▶ [RECORDS FOR THE EXERCISE]:
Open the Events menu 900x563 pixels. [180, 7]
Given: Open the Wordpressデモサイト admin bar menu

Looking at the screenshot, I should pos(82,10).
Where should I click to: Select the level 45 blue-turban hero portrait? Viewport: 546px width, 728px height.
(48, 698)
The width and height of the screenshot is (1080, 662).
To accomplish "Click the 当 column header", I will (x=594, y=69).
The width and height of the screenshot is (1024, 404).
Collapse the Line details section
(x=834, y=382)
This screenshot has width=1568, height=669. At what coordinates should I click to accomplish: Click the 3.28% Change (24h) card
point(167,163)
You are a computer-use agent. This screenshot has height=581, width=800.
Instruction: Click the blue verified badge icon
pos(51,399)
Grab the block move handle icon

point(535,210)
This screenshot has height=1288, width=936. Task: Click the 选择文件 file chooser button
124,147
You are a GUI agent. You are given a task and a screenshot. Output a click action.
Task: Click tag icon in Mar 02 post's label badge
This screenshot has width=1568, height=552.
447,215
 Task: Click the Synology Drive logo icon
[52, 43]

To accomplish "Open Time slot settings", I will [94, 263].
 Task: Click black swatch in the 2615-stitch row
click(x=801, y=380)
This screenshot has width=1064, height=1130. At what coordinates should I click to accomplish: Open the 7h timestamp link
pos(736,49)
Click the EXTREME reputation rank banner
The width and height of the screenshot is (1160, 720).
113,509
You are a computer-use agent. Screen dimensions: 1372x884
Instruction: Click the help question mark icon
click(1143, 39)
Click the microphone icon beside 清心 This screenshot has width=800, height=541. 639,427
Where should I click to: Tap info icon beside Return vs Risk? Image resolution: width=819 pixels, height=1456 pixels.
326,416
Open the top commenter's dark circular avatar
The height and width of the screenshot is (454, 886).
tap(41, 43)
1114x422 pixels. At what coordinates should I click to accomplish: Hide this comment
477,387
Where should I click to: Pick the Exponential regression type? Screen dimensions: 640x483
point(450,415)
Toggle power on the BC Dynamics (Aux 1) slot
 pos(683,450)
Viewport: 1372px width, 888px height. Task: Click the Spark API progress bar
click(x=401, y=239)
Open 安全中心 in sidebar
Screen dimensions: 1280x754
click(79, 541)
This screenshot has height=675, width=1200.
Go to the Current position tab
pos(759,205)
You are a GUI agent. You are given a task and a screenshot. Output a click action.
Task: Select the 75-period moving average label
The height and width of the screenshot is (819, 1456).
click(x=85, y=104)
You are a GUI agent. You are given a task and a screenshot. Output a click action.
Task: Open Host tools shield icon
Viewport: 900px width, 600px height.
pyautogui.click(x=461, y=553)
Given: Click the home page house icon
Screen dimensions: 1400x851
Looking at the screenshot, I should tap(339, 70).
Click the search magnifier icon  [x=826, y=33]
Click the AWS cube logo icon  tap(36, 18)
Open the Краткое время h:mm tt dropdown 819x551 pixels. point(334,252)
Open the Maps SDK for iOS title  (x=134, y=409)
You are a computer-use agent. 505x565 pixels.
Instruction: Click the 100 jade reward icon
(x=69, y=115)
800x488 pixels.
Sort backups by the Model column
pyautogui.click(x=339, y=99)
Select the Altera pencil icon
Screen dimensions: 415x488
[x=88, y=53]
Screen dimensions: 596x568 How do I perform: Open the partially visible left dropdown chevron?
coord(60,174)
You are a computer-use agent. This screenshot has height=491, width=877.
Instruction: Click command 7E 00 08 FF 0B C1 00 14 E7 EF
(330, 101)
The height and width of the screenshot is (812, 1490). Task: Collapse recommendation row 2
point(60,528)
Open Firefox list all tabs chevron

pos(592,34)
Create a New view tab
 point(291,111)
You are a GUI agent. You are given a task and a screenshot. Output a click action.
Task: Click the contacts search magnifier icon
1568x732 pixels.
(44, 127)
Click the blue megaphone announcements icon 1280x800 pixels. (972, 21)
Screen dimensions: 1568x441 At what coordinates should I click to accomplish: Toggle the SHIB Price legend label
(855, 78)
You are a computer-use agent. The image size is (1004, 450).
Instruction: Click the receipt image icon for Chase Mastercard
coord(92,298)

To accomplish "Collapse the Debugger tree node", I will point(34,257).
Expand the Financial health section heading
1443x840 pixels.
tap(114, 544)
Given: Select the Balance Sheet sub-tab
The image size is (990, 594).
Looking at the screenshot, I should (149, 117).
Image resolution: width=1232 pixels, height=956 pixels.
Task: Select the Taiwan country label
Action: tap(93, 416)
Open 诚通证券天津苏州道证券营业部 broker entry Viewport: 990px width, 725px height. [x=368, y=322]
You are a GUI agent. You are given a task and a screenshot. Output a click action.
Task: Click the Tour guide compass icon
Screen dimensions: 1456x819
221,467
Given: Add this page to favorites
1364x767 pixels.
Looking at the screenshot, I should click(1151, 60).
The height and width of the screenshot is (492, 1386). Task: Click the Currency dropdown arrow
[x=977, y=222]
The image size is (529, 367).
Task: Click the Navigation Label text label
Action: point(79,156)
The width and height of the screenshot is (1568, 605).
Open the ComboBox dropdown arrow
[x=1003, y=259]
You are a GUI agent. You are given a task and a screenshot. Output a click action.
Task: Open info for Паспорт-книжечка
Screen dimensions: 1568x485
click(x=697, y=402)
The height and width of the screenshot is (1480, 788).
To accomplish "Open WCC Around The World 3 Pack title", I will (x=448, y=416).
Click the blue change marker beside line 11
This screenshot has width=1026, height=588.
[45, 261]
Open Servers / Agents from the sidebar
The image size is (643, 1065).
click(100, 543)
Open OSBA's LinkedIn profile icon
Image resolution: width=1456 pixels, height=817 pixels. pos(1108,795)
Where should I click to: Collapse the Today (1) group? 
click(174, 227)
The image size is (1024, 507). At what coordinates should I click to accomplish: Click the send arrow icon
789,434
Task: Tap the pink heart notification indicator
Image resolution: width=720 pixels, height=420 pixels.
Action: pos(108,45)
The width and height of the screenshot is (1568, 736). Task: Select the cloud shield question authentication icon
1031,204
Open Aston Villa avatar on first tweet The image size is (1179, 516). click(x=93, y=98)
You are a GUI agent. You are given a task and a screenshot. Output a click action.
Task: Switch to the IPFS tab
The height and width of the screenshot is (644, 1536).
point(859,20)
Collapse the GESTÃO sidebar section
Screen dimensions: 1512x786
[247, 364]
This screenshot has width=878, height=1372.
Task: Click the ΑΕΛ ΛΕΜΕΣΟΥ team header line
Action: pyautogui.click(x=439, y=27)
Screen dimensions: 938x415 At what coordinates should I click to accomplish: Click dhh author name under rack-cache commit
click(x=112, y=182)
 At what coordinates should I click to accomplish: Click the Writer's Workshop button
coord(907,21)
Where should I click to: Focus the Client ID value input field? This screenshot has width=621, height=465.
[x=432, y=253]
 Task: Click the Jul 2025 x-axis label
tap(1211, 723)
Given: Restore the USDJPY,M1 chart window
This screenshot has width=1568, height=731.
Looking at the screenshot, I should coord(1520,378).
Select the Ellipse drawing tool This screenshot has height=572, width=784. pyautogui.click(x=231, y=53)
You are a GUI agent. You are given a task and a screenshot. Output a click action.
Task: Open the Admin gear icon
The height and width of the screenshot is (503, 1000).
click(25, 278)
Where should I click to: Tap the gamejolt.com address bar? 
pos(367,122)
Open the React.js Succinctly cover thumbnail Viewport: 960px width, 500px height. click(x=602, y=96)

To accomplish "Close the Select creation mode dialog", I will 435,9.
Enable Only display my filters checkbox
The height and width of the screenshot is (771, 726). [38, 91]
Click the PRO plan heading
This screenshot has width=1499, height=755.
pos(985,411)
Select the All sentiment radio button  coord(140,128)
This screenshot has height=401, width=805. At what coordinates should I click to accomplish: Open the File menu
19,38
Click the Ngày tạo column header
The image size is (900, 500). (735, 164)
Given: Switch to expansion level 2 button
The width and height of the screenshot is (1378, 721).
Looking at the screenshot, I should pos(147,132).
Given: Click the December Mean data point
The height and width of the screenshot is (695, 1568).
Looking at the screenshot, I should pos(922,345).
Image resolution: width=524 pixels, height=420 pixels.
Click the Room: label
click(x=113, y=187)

▶ [WRITTEN TASK]: Retype the items from the line containing "You are a computer-use agent. The" through the line containing "Looking at the screenshot, I should click(1151, 60).", both included, with every character matching.

▶ [FINISHED EXERCISE]:
You are a computer-use agent. The image size is (1004, 450).
Instruction: Click the receipt image icon for Chase Mastercard
coord(92,298)

To accomplish "Collapse the Debugger tree node", I will point(34,257).
Expand the Financial health section heading
1443x840 pixels.
tap(114, 544)
Given: Select the Balance Sheet sub-tab
The image size is (990, 594).
Looking at the screenshot, I should (149, 117).
Image resolution: width=1232 pixels, height=956 pixels.
Task: Select the Taiwan country label
Action: tap(93, 416)
Open 诚通证券天津苏州道证券营业部 broker entry Viewport: 990px width, 725px height. [x=368, y=322]
You are a GUI agent. You are given a task and a screenshot. Output a click action.
Task: Click the Tour guide compass icon
Screen dimensions: 1456x819
221,467
Given: Add this page to favorites
1364x767 pixels.
Looking at the screenshot, I should click(1151, 60).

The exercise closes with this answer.